### PASSAGE FOR REVIEW
==============================

Computing stuff tied to the physical world

Working with a CSS grid

In Software on Sep 22, 2013 at 00:01

As promised yesterday, here is some information on how you can get a page layouts off the ground real quick with the Zurb Foundation 4 CSS framework. If you’re more into Twitter Bootstrap, see this excellent comparison and overview. They are very similar.

It took a little while to sink in, until I read this article about how it’s supposed to be used, and skimmed through a 10-part series on webdesign tuts+. Then the coin dropped:

  • you create rows of content, using a div with class row
  • each row has 12 columns to put stuff in
  • you put the sections of your page content in divs with class large-6 and columns
  • each section goes next to the preceding one, so 6 and 6 puts the split in the middle
  • any number from 1 to 12 goes, as long as you use at most 12 columns per row

So far so good, and pretty trivial. But here’s where it gets interesting:

  • each column can have more rows, and each row again offers 12 columns to lay out
  • for mobile use, you can add small-N classes as well, with other column allocations

I haven’t done much with this yet, but this page was trivial to generate:

Screen Shot 2013-09-20 at 00.57.16

The complete definition of that inner layout is in app/status/view.jade:

.row
  .large-9.columns
    .row
      .large-8.columns
        h3 Status
      .large-4.columns
        h3
        input(type='text',ng-model='statusQuery',placeholder='Search...')

==============================

### RECORD EXCERPTS
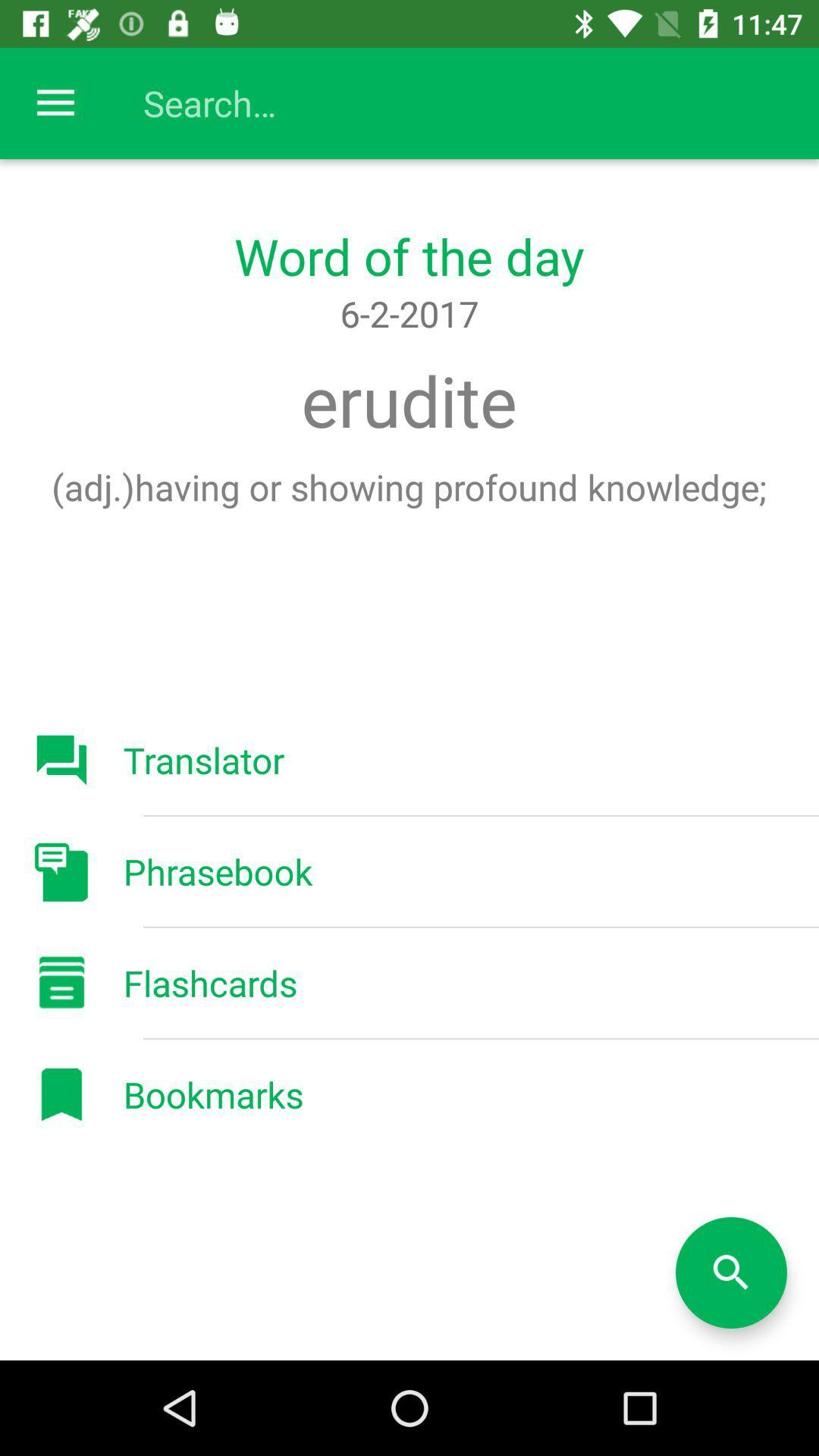  I want to click on flashcards item, so click(210, 983).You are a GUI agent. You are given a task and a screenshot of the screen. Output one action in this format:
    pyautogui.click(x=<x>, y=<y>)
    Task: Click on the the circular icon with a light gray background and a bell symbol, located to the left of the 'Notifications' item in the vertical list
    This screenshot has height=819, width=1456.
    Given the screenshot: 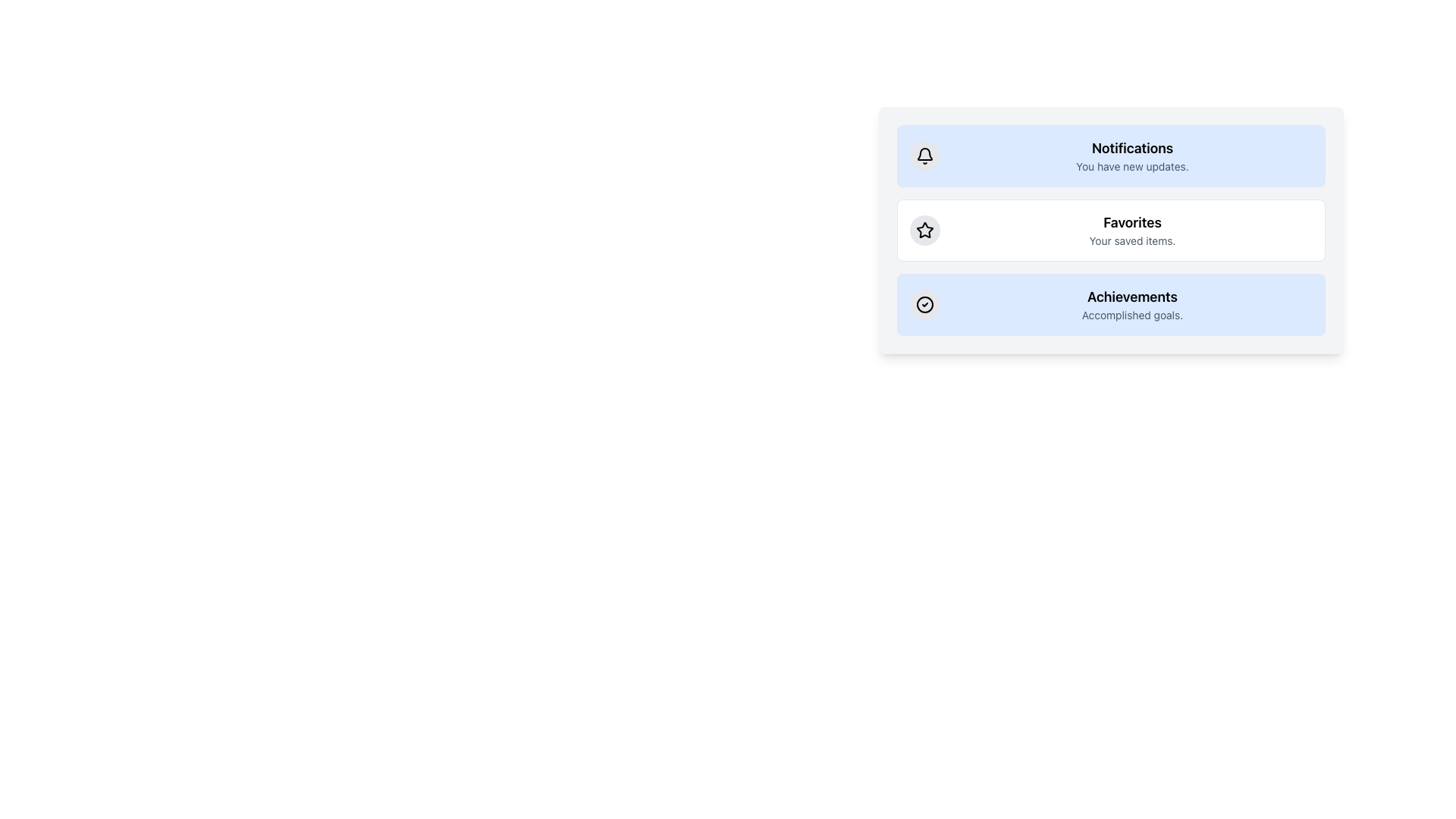 What is the action you would take?
    pyautogui.click(x=924, y=155)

==============================

### WORK ITEM A
Answer these questions from the post on working with a CSS grid, one per line:
(i) Which CSS framework and version does the post use for page layouts?
(ii) How many columns does each row offer?
(iii) In which file is the complete definition of the inner layout kept?
### WORK ITEM B
List every distinct CSS class name used in the code at the end of the post on working with a CSS grid.

### RESPONSE A
(i) Zurb Foundation 4
(ii) 12
(iii) app/status/view.jade

### RESPONSE B
row, large-9, columns, large-8, large-4